In the bottom segments, switching to SaaS, as in "software provisioning, outsourcing, make sense but still depend on getting the price right," he added. In short: The technology is there, but is the business model ready?

Terry Petrzelka, CEO of Tectura, a Redwood Shores, Calif.-based Microsoft Business Solutions (MBS) partner, sees the opportunity but also places it on the horizon.

"We're not getting a lot of requests [for SaaS]. We're waiting for the mentality to develop. I think in three, four, five years from now, demand will develop, and ERP applications will be more germane to SaaS, especially as Microsoft merges Office and its ERP lineups," he said. "We're at the beginning of the curve. Most of the technology is there to support it in terms of remote management and monitoring tools, but businesses have to evolve," he said.

Solution providers likewise must evolve.
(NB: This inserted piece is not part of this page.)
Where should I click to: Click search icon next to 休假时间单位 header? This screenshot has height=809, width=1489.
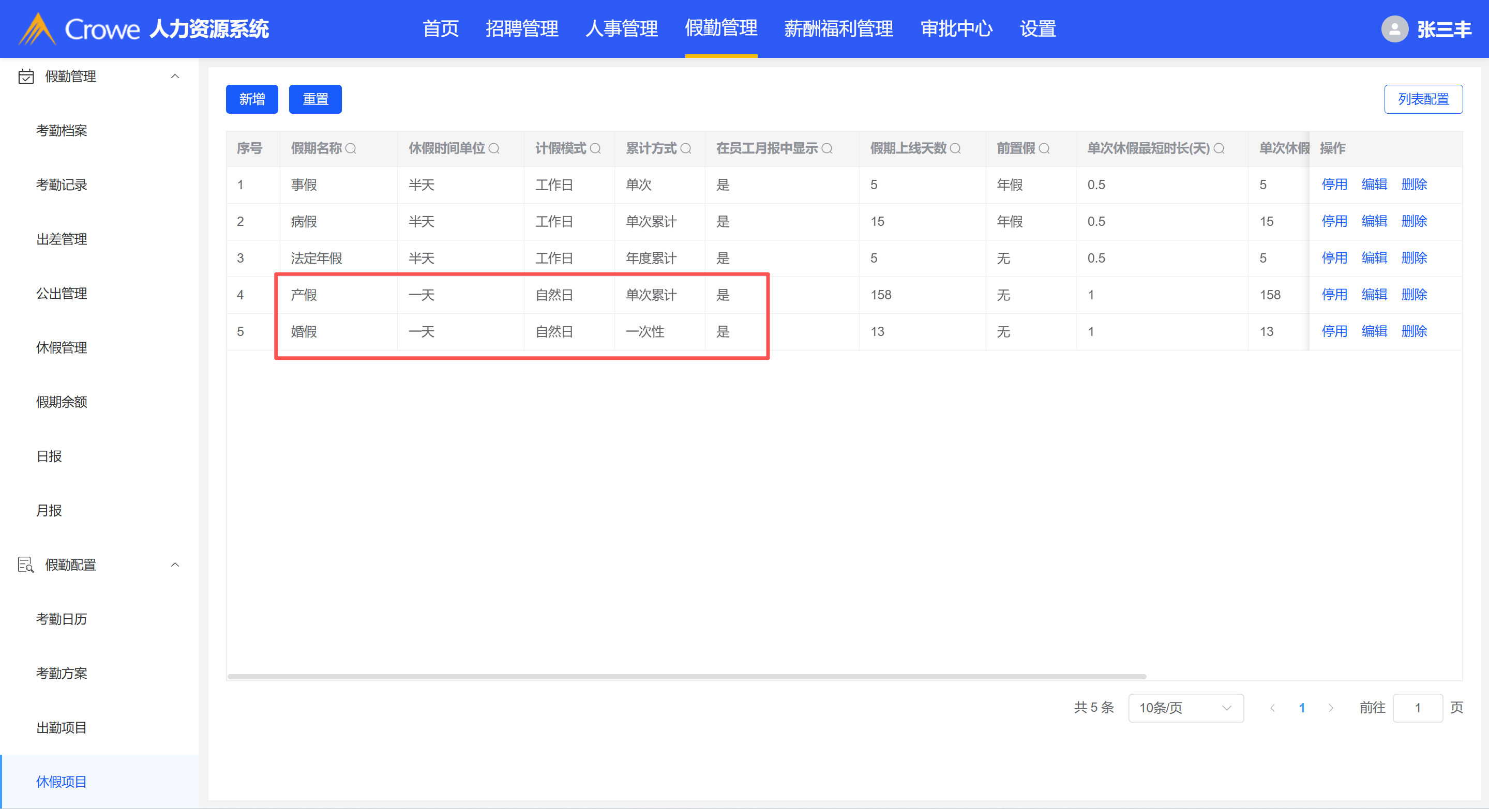pos(494,149)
Even many service-oriented partners still rely on "big bang" up-front license sales dollars to pay the bills and will have to adjust to a more incremental monthly revenue stream going forward where people don't re-up a one- or two- or three-year software contract as they do now.

Tom Richer, CEO of DevLogics, a Tarrytown, N.Y.-based Microsoft Gold partner, is raring to go. He estimates that up to one-quarter of DevLogics' current revenue now is derived from SaaS-type activities, and that percentage will only grow.
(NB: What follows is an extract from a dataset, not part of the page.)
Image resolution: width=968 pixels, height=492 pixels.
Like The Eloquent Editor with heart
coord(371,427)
SaaS "will be like ASPs on steroids," he noted, recalling the application service provider craze that boomed—then busted—in the late 1990s. "It'll be a different type of revenue stream for solution providers. Traditionally, we're paid on a per-project base and on annual contracts—that pays the rent. But I want a mix of revenue streams, get more of the revenue into an annuity model," he said.

Striking that balance will be key for partners. Ben Holtz, CEO of Green Beacon Solutions, an MBS and Onyx partner in Watertown, Mass., said he views SaaS as another business model to be embraced when applicable.
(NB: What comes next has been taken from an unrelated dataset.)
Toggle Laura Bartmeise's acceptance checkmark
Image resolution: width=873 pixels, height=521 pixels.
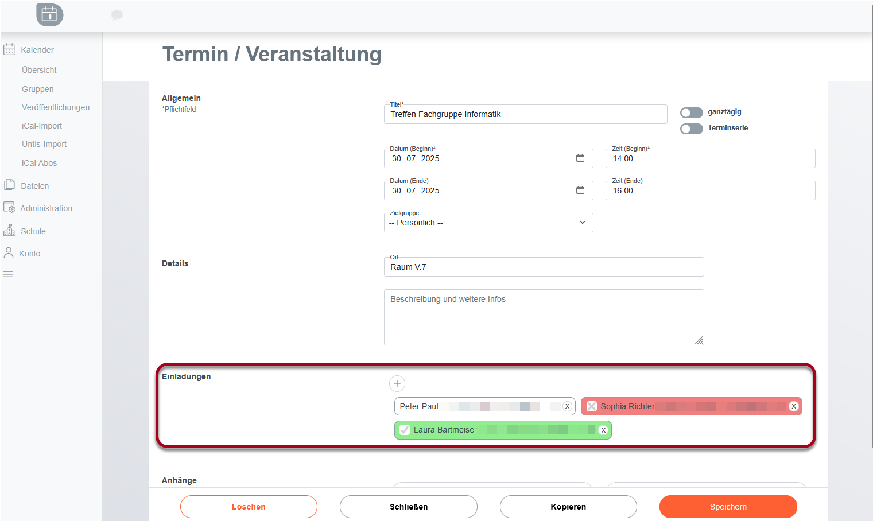[405, 429]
SaaS will suit some customers for some applications, but not others. "What Salesforce.com has done in [sales-force automation] worked out very well. And we see opportunities to take existing CRM or ERP customers who don't want to employ a full-time admin, and we start doing that remotely," he said.

Remote management technologies from Citrix and Microsoft make these services feasible and attractive, he said.

One possible bonus of a move to SaaS could be a lessening of the shelfware problem, some say.

"The biggest complaint we hear is that companies don't use the software they already own. Studies tell us that companies use a low percentage of features. Why? Isn't it logical that you should pay for what you use? Software-as-a-service makes sense in this context," Ascentium's Dias said. But he, too, agrees that the financial and delivery models and ties to legacy systems all have to be worked out.

A move to a SaaS subscription model is bound to be disruptive. "We all have to figure out this VAR model. Many partners still require margins off a software sale. Money's money, and it offsets downtimes when you have people on the bench [not working]. As a VAR, you'll have to focus on the 'V' part rather than on the 'R' part," Petrzelka said. "I honestly think if you look at the annuity model, you have to stress the value you add because customers can almost go to Fry's [Electronics] to get whatever software they need."